Segurança Pública e interatividade urbana

O trabalho policial em suas mais diversas matizes, acompanha “par e passo” a evolução das cidades, desde as pequenas vilas onde todos se conheciam e o “Inspetor de Quarteirão” exercia função algo judicatória, até os atuais complexos e “incontroláveis” conglomerados urbanos, onde o conveniente “desconhecimento” do instituto da “solidariedade” assim como o deletério e pernóstico “cada um por si” contribuem cada vez mais para que as pessoas se sintam inseguras, deprimidas e em muitos casos procurem um amigo, uma religião, um psicólogo, um psiquiatra ou o suicídio, não necessariamente nessa ordem.

Essa “evolução social”, principalmente nas últimas cinco décadas, que relativiza valores, desqualifica a família como entidade “patriarcal” deixando-a acéfala, faz do “preconceito” um pecado mortal (ele é ínsito ao espírito humano) e para qualquer problema que surge cria uma lei para “remendar” a dificuldade, aprofunda e potencializa questões perfunctórias, lançando-as, ainda que indiretamente, às barras da Segurança Pública.

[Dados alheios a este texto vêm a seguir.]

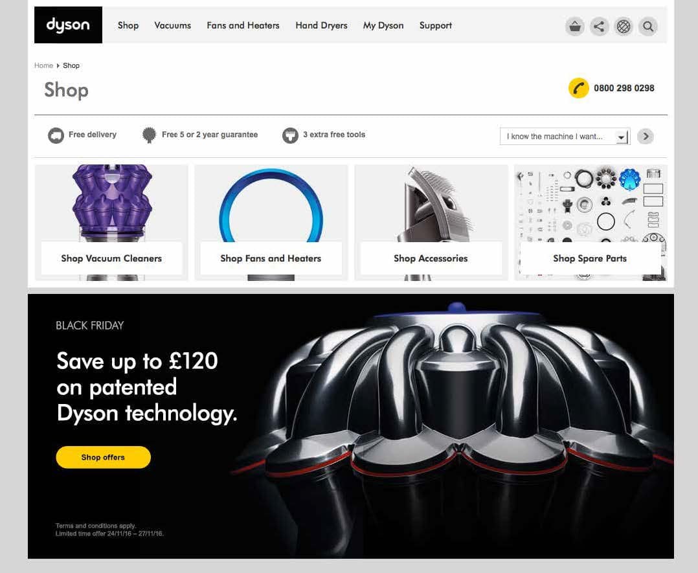Open the Fans and Heaters menu
Screen dimensions: 698x573
click(x=243, y=25)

Na atualidade a Segurança Pública como gênero e a polícia como espécie, tornaram-se um tipo de “pronto socorro social”, onde se busca solução para praticamente tudo: do filho que não obedece aos pais até as “torcidas organizadas” que se digladiam e matam quando seus times perdem, ganham, jogam, deixam de jogar, enfim, se matam porque o valor da vida também já foi relativizado.

A preocupação e o cuidado que o gestor público deve ter com a evolução das cidades, é fundamental para que o Estado detenha uma Segurança Pública melhor qualificada.
Nesse processo é imprescindível compreender que ninguém consegue resolver ou equacionar todas as questões da cidade em determinado momento do tempo, isso faz parte de um processo evolutivo e constante: a cidade nunca está pronta, sempre haverá algo por fazer, assim como na Segurança Pública.
O resultado dessa falta de linearidade é hoje amargamente experimentado por todos nós, isso aliás é fatal em qualquer época e dimensão.
Uma das mais famosas e “festejadas” civilizações que encontrou seu ocaso (também) na visão equivocada desse espectro foi a egípcia, que da “noite para o dia” deixou o brilho do sol e foi para as esteiras sombrias dos gemidos e ranger de dentes, apesar do Nilo continuar no mesmo nível.
Segurança Pública é matéria para ser articulada e discutida em alinhamento com a “pulsação” de cada cidade, notadamente na questão da interatividade urbana na sua mais ampla acepção.
A Teoria das Janelas Quebradas já há muito deixou o campo das conjecturas e se perpetuou na base da realidade: ou cada um cuida da sua janela e também da janela do vizinho, ou logo não teremos mais janela alguma para cuidar.